After a duel that lasted seven minutes, between two buyers giving their orders over the telephone and repeatedly bidding an additional $100,000, lot number 14 of the sale, “Christ as a Man of Sorrows” (” The man of sorrows”), was sold for $39.3 million, plus fees and commissions, for a total of $45.41 million.
The price is above the estimate given by Sotheby’s ($40 million), but it is more than half the record set last year ($92.2 million) for a painting by Italian Renaissance master, the “Young Man Holding a Medallion”.
According to Sotheby’s, it is the third most expensive painting by a Renaissance painter sold at auction, if we count the famous Salvator Mundi, attributed to Leonardo da Vinci, which exploded all the counters in November 2017 at Christie’s in New York ($450 million).
Presentation on the metaverse
“Christ as a Man of Sorrows”, sold Thursday, is a portrait on a black background of Jesus, with deep gaze, crown of thorns around his head surrounded by angels. His hands, scarified, are bound by ropes.
According to the experts cited by Sotheby’s, the painting dates back to the early 1500s, at the end of the life of Sandro Botticelli (1445-1510), known for his works exhibited at the Uffizi in Florence (“Spring”, “Birth of Venus”) and whose frescoes also adorn the Sistine Chapel in the Vatican.

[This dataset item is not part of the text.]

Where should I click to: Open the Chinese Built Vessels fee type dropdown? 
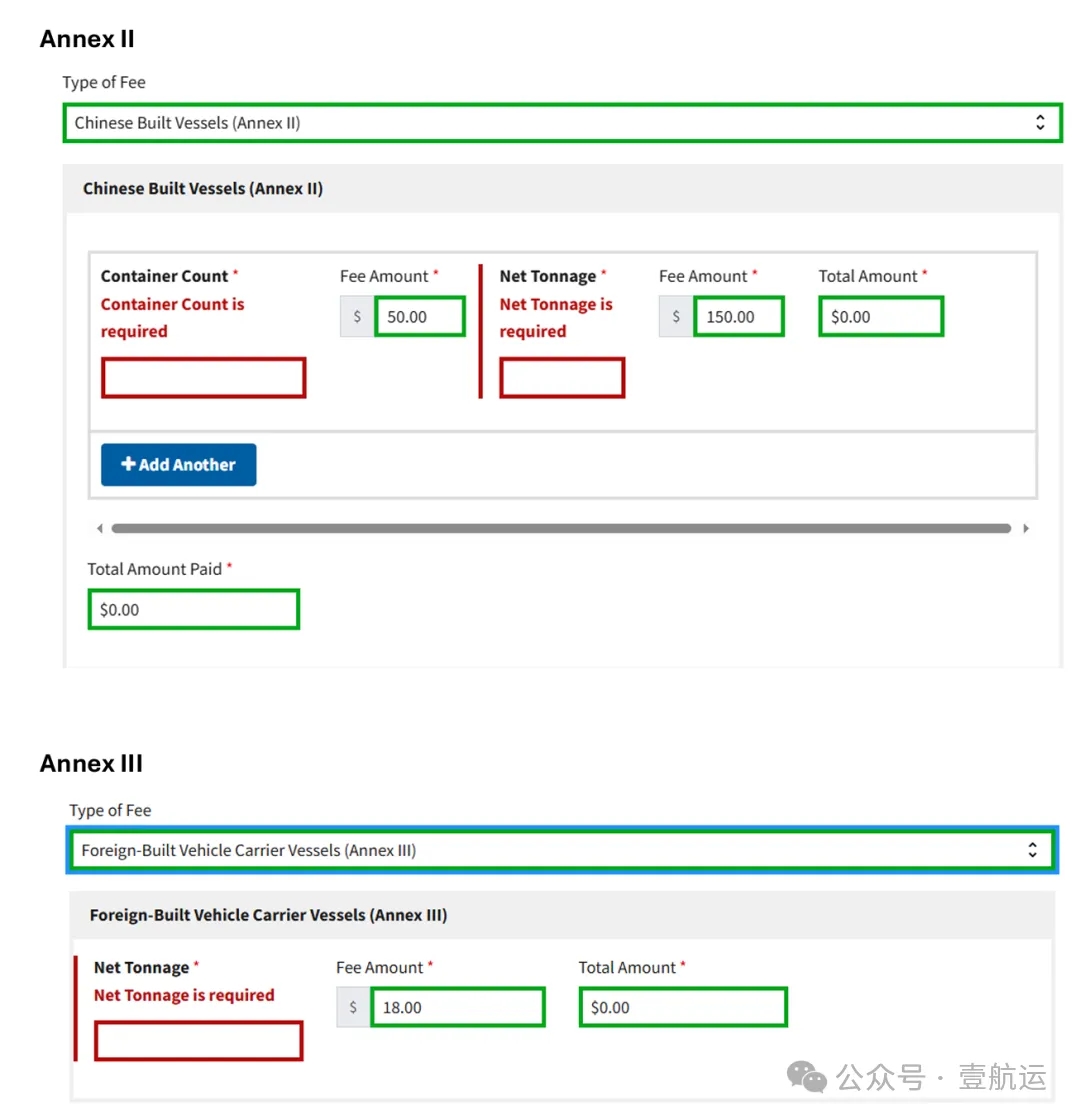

According to Sotheby’s, the painting, well preserved and surrounded by an ornate gilt frame, had belonged in the 19th century to a famous English singer of the time, Adelaide Kemble Sartoris, then to her heirs. At its last sale, at auction, in 1963, it was bought for 10,000 pounds sterling.
Auction houses benefited from a buoyant art market in 2021, after a year in 2020 where the Covid-19 pandemic weighed on supply. Sotheby’s thus achieved in 2021 the highest sales figure in its history, at 7.3 billion dollars.
Thursday’s sale, dedicated to Old Masters, took place in the morning in New York and online, to allow buyers from Europe and Asia to participate.
After a world tour, the work had been physically exhibited in New York. But Sotheby’s, which is also looking to take up residence in the metaverse, has also created a virtual chapel on its space on the Decentraland platform to show the painting.